**WORK INSTRUCTION**
Please set down only the lines from the one containing "The height and" through the end of the entries below, exactly, minus any pictures.

[Stored data entries]
- Opening Delimiter -
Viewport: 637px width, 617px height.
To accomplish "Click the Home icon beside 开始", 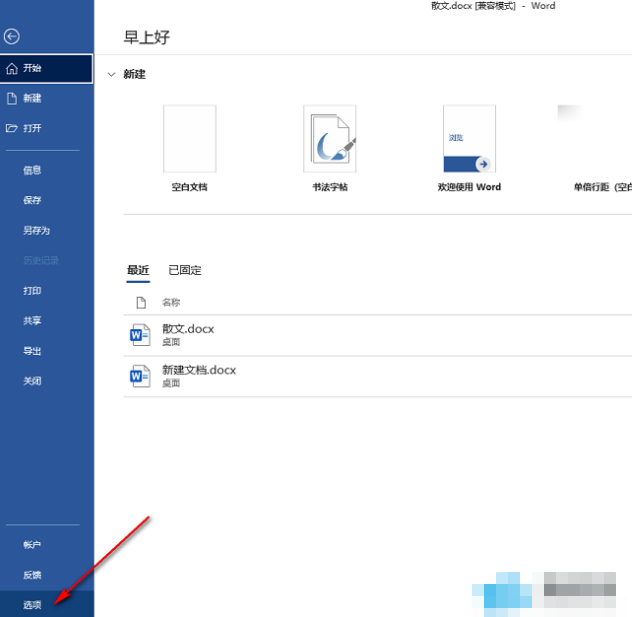I will (12, 68).
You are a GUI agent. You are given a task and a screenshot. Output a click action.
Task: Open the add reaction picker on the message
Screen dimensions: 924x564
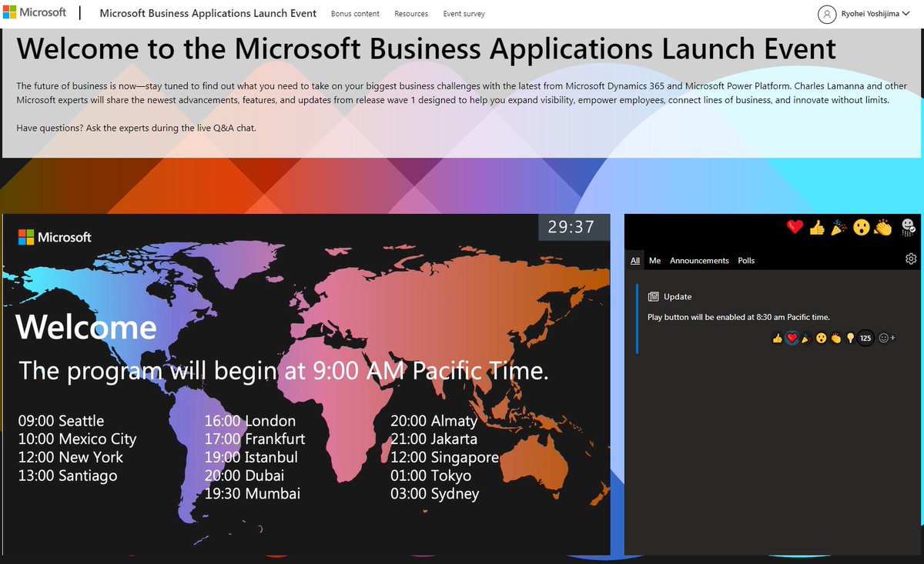(884, 337)

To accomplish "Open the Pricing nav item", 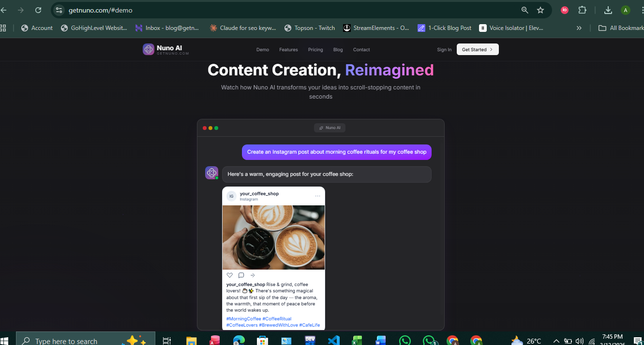I will (315, 50).
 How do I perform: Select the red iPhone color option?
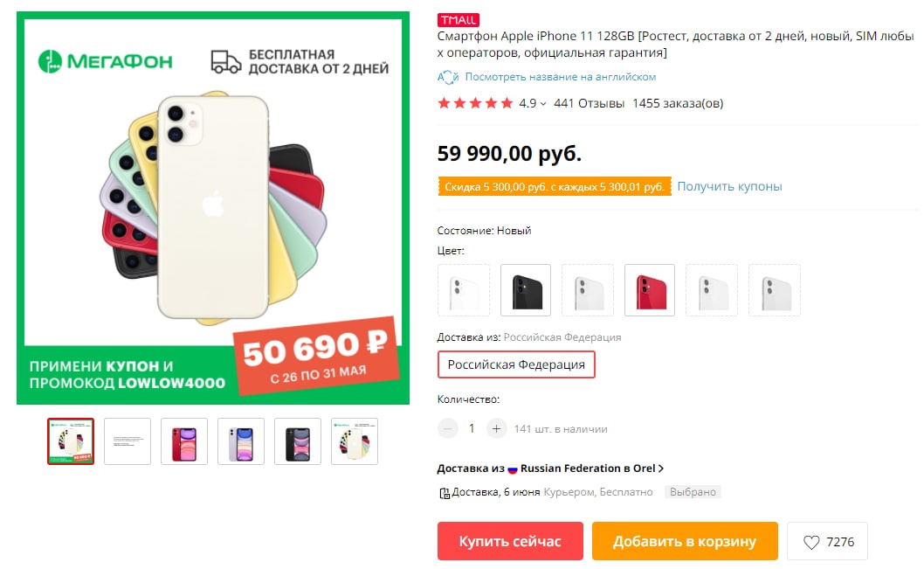coord(650,289)
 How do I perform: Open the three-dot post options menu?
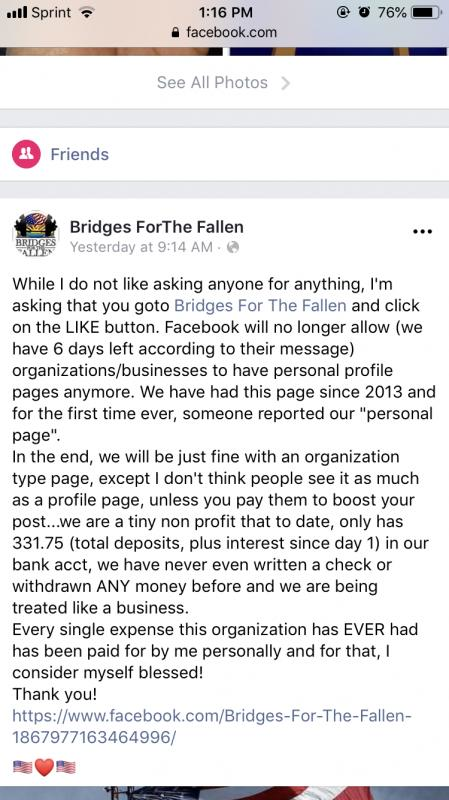[x=422, y=232]
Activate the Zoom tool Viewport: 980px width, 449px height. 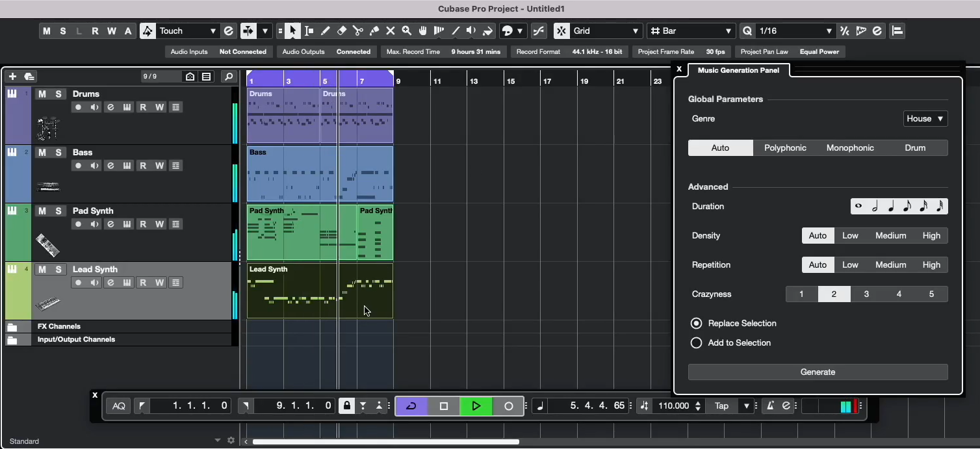(x=406, y=31)
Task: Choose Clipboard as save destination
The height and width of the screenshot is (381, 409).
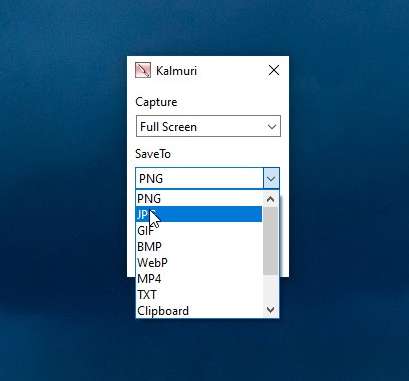Action: coord(199,310)
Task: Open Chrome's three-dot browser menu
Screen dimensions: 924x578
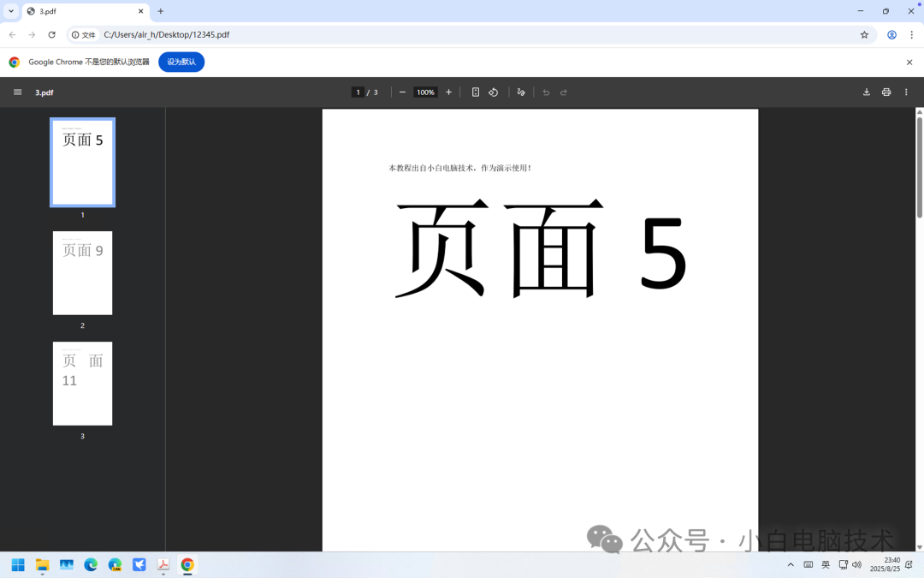Action: pyautogui.click(x=909, y=35)
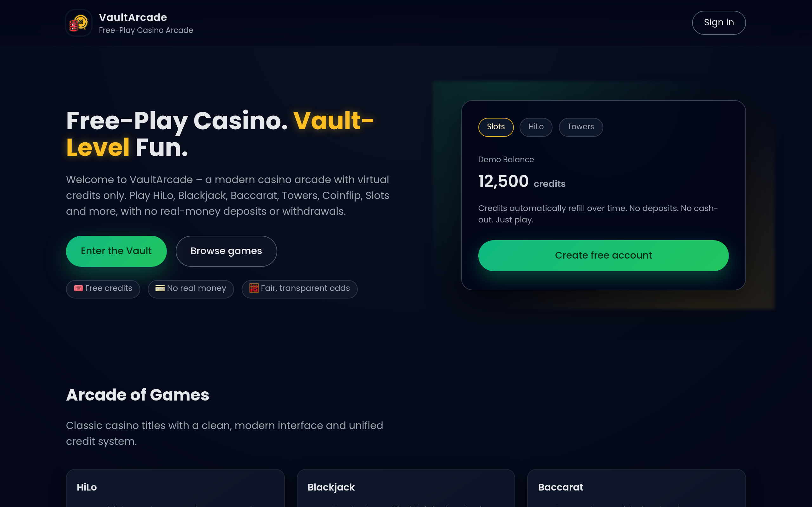Viewport: 812px width, 507px height.
Task: Click the VaultArcade brand name
Action: coord(133,17)
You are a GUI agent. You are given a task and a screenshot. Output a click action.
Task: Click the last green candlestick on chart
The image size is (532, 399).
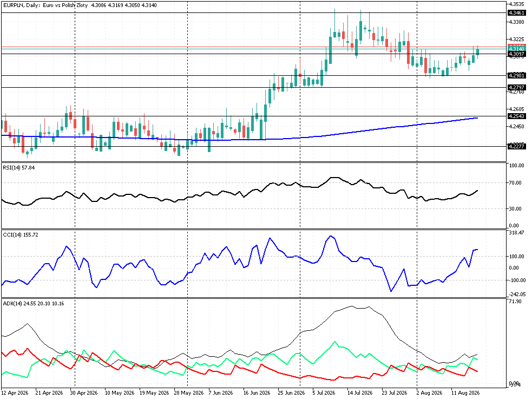point(478,51)
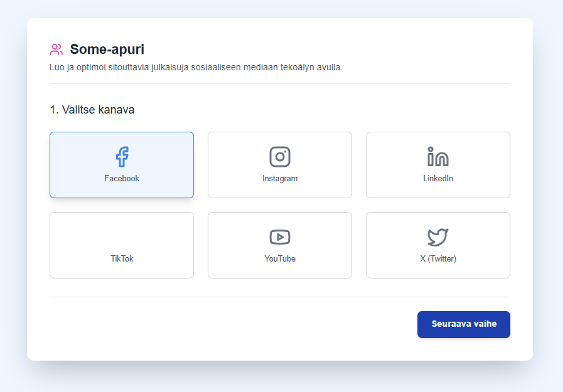Viewport: 563px width, 392px height.
Task: Click the X (Twitter) channel card
Action: [437, 245]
- Closing Delimiter -
**SOLUTION TO THE PROBLEM**
The height and width of the screenshot is (381, 409).
Action: coord(199,310)
Task: Open Chrome's three-dot browser menu
Screen dimensions: 924x578
Action: pyautogui.click(x=909, y=35)
Viewport: 812px width, 507px height.
Task: Click the VaultArcade brand name
Action: coord(133,17)
You are a GUI agent. You are given a task and a screenshot. Output a click action.
Task: Click the last green candlestick on chart
The image size is (532, 399).
point(478,51)
Viewport: 563px width, 392px height.
Task: Click the X (Twitter) channel card
Action: [437, 245]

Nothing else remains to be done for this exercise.